Dass viele der einflussreichsten Politiker und Ökonomen heutiger Zeit der Auffassung sind, Ende der 30er Jahre hätte ein bedeutender Wirtschaftseinbruch vermieden werden können, hätte die Fed nur ihre ultralockere Geldpolitik aufrecht erhalten, bedeutet, dass man aus der Geschichte schlicht die falschen Lehren gezogen hat.

Im Umkehrschluss heißt das aber auch, dass die US-Notenbank ihre lockere Geldpolitik dieses Mal selbst im Angesicht offenkundigster Anzeichen eines Inflationsproblems länger aufrecht erhalten wird und schneller als je zuvor reagieren wird, um mit einer Ausdehnung der Geldversorgung auf die nächste Welle wirtschaftlicher Abschwächung zu reagieren.

(1) Ab August 1936 begann die Fed mit ihren geldpolitischen Straffungsmaßnahmen.
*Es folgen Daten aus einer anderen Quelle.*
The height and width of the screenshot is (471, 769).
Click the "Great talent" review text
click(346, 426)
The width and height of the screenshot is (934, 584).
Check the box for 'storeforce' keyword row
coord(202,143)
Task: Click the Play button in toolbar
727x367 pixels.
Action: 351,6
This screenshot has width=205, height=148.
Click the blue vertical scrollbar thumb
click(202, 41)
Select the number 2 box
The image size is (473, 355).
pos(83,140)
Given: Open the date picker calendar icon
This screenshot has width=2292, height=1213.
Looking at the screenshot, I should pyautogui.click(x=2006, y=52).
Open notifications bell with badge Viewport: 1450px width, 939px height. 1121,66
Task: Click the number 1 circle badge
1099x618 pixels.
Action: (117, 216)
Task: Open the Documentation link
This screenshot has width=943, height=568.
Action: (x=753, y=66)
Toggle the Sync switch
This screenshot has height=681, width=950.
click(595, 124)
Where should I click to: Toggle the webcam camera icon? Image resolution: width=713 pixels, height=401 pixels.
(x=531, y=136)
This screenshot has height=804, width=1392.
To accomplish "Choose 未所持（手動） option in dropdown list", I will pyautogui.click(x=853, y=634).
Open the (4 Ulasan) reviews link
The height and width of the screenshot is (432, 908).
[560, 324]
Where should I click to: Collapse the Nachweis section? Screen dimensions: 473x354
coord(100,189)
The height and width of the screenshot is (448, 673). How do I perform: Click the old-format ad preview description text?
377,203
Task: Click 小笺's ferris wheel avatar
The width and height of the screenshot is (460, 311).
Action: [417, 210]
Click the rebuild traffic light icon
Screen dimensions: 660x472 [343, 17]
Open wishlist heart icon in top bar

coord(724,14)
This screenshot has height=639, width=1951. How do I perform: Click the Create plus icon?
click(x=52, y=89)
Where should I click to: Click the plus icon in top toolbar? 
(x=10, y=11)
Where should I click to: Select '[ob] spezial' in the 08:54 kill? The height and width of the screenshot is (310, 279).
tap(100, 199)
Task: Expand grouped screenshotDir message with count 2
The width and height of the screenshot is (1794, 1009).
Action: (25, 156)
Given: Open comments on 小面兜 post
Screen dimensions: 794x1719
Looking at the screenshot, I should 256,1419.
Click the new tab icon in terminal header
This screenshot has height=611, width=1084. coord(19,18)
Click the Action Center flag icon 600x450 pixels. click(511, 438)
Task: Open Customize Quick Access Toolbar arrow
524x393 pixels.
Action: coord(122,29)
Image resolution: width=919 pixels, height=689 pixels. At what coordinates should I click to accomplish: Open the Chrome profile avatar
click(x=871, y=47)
Dabei ging sie zwar nie soweit, den Leitzins (Diskontsatz) anzuheben, aber sie erhöhte die Eigenkapitalanforderungen der Banken und ergriff weitere Maßnahmen, um die Goldzuflüsse ins US-Finanzministerium und eine damit einhergehende Ausweitung der Geldmenge zu vermeiden. Das Ergebnis war, dass es während einer Ende 1936 beginnenden Zweijahresperiode zu einer Stabilisierung der US-Geldmenge kam.

(2) Ein Besserwisser-Keynesianer ist ein Ökonom, der im Rückblick immer genau sagen kann, wie viel geldpolitische Belebungsmaßnahmen der Wirtschaft hätten bereitgestellt werden müssen, um eine nachhaltige Erholung zu bewerkstelligen. Da diese Ökonomen mit der Prämisse arbeiten, dass geldpolitische und/oder fiskalische Belebungsmaßnahmen der Wirtschaft helfen, gelangen sie, sollte eine Wirtschaft trotz des konzertierten Einsatzes konjunkturbelebender Maßnahmen einbrechen, unweigerlich zu der Schlussfolgerung, dass das Konjunkturpaket nicht groß genug war. Die Richtigkeit der zu Grunde liegenden Prämisse wird hingegen nie ernsthaft hinterfragt.